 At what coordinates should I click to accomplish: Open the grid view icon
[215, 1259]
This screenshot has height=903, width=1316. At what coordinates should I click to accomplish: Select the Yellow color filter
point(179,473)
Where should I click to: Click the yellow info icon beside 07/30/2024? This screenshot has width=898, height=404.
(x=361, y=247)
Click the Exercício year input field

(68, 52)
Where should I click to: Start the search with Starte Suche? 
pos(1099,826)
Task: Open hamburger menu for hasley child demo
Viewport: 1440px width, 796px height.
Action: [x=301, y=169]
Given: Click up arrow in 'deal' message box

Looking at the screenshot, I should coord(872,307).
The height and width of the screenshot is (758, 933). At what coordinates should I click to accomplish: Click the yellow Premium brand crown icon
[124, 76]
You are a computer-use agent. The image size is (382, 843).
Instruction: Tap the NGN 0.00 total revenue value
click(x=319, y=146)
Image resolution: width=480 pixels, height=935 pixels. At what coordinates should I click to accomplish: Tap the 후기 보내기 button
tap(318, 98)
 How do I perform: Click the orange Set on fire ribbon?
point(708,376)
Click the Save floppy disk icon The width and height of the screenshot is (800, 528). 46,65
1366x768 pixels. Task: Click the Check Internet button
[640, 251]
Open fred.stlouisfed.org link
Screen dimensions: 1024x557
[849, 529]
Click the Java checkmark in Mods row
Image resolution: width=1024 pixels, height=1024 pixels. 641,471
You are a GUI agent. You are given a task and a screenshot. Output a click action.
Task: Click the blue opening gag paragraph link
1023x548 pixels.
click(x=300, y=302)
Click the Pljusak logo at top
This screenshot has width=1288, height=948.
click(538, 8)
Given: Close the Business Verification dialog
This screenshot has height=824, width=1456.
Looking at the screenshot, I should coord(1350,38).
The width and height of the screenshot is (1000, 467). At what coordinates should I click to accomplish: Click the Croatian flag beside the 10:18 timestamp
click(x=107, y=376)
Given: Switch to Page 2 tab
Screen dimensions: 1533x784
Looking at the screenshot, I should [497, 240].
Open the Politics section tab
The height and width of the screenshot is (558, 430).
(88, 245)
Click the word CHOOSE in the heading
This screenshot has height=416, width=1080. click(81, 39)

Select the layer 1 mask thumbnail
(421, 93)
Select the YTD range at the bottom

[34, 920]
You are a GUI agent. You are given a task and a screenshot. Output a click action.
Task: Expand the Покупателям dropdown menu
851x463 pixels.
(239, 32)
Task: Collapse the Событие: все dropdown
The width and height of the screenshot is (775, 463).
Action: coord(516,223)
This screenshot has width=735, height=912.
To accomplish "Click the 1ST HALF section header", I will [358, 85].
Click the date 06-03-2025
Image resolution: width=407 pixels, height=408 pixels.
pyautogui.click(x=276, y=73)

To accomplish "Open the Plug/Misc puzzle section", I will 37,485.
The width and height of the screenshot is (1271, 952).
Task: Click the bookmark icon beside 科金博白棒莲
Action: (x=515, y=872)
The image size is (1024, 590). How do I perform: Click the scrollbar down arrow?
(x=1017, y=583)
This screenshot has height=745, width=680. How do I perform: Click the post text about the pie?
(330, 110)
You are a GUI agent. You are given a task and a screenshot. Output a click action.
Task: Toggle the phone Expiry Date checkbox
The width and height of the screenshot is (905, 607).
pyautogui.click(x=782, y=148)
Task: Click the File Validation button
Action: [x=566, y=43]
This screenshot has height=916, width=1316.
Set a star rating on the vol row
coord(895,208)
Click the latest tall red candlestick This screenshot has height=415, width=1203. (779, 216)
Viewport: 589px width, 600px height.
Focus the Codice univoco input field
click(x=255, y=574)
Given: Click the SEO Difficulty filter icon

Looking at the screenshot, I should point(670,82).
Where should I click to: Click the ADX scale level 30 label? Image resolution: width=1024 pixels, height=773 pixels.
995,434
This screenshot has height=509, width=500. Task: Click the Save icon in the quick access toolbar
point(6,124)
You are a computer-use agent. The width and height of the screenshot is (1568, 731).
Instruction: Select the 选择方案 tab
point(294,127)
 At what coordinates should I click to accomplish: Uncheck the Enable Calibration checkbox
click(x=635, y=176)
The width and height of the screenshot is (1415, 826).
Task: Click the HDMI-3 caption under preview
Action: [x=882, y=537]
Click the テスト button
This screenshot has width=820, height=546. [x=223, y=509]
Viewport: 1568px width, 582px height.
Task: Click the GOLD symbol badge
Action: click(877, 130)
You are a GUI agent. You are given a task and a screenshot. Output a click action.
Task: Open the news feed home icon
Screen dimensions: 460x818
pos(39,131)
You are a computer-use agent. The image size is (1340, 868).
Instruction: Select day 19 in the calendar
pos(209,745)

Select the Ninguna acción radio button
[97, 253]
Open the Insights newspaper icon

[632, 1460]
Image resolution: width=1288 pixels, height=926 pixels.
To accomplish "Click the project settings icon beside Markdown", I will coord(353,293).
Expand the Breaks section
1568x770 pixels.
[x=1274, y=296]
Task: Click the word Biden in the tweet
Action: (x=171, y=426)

▸ **What to work on**
Print the entries exactly. Include every one.

▸ **The answer**
 At what coordinates should I click to accomplish: Open the grid view icon
[215, 1259]
This screenshot has height=903, width=1316. At what coordinates should I click to accomplish: Select the Yellow color filter
point(179,473)
Where should I click to: Click the yellow info icon beside 07/30/2024? This screenshot has width=898, height=404.
(x=361, y=247)
Click the Exercício year input field

(68, 52)
Where should I click to: Start the search with Starte Suche? 
pos(1099,826)
Task: Open hamburger menu for hasley child demo
Viewport: 1440px width, 796px height.
Action: [x=301, y=169]
Given: Click up arrow in 'deal' message box

Looking at the screenshot, I should coord(872,307).
The height and width of the screenshot is (758, 933). At what coordinates should I click to accomplish: Click the yellow Premium brand crown icon
[124, 76]
You are a computer-use agent. The image size is (382, 843).
Instruction: Tap the NGN 0.00 total revenue value
click(x=319, y=146)
Image resolution: width=480 pixels, height=935 pixels. At what coordinates should I click to accomplish: Tap the 후기 보내기 button
tap(318, 98)
 How do I perform: Click the orange Set on fire ribbon?
point(708,376)
Click the Save floppy disk icon The width and height of the screenshot is (800, 528). 46,65
1366x768 pixels. Task: Click the Check Internet button
[640, 251]
Open fred.stlouisfed.org link
Screen dimensions: 1024x557
[849, 529]
Click the Java checkmark in Mods row
Image resolution: width=1024 pixels, height=1024 pixels. 641,471
You are a GUI agent. You are given a task and a screenshot. Output a click action.
Task: Click the blue opening gag paragraph link
1023x548 pixels.
click(x=300, y=302)
Click the Pljusak logo at top
This screenshot has width=1288, height=948.
click(538, 8)
Given: Close the Business Verification dialog
This screenshot has height=824, width=1456.
Looking at the screenshot, I should coord(1350,38).
The width and height of the screenshot is (1000, 467). At what coordinates should I click to accomplish: Click the Croatian flag beside the 10:18 timestamp
click(x=107, y=376)
Given: Switch to Page 2 tab
Screen dimensions: 1533x784
Looking at the screenshot, I should [497, 240].
Open the Politics section tab
The height and width of the screenshot is (558, 430).
(88, 245)
Click the word CHOOSE in the heading
This screenshot has height=416, width=1080. click(81, 39)

Select the layer 1 mask thumbnail
(421, 93)
Select the YTD range at the bottom

[34, 920]
You are a GUI agent. You are given a task and a screenshot. Output a click action.
Task: Expand the Покупателям dropdown menu
851x463 pixels.
(239, 32)
Task: Collapse the Событие: все dropdown
The width and height of the screenshot is (775, 463).
Action: coord(516,223)
This screenshot has width=735, height=912.
To accomplish "Click the 1ST HALF section header", I will [358, 85].
Click the date 06-03-2025
Image resolution: width=407 pixels, height=408 pixels.
pyautogui.click(x=276, y=73)

To accomplish "Open the Plug/Misc puzzle section", I will 37,485.
The width and height of the screenshot is (1271, 952).
Task: Click the bookmark icon beside 科金博白棒莲
Action: (x=515, y=872)
The image size is (1024, 590). How do I perform: Click the scrollbar down arrow?
(x=1017, y=583)
This screenshot has height=745, width=680. How do I perform: Click the post text about the pie?
(330, 110)
You are a GUI agent. You are given a task and a screenshot. Output a click action.
Task: Toggle the phone Expiry Date checkbox
The width and height of the screenshot is (905, 607).
pyautogui.click(x=782, y=148)
Task: Click the File Validation button
Action: [x=566, y=43]
This screenshot has height=916, width=1316.
Set a star rating on the vol row
coord(895,208)
Click the latest tall red candlestick This screenshot has height=415, width=1203. (779, 216)
Viewport: 589px width, 600px height.
Focus the Codice univoco input field
click(x=255, y=574)
Given: Click the SEO Difficulty filter icon

Looking at the screenshot, I should point(670,82).
Where should I click to: Click the ADX scale level 30 label? Image resolution: width=1024 pixels, height=773 pixels.
995,434
This screenshot has height=509, width=500. Task: Click the Save icon in the quick access toolbar
point(6,124)
You are a computer-use agent. The width and height of the screenshot is (1568, 731).
Instruction: Select the 选择方案 tab
point(294,127)
 At what coordinates should I click to accomplish: Uncheck the Enable Calibration checkbox
click(x=635, y=176)
The width and height of the screenshot is (1415, 826).
Task: Click the HDMI-3 caption under preview
Action: [x=882, y=537]
Click the テスト button
This screenshot has width=820, height=546. [x=223, y=509]
Viewport: 1568px width, 582px height.
Task: Click the GOLD symbol badge
Action: click(877, 130)
You are a GUI agent. You are given a task and a screenshot. Output a click action.
Task: Open the news feed home icon
Screen dimensions: 460x818
pos(39,131)
You are a computer-use agent. The image size is (1340, 868).
Instruction: Select day 19 in the calendar
pos(209,745)

Select the Ninguna acción radio button
[97, 253]
Open the Insights newspaper icon

[632, 1460]
Image resolution: width=1288 pixels, height=926 pixels.
To accomplish "Click the project settings icon beside Markdown", I will coord(353,293).
Expand the Breaks section
1568x770 pixels.
[x=1274, y=296]
Task: Click the word Biden in the tweet
Action: (x=171, y=426)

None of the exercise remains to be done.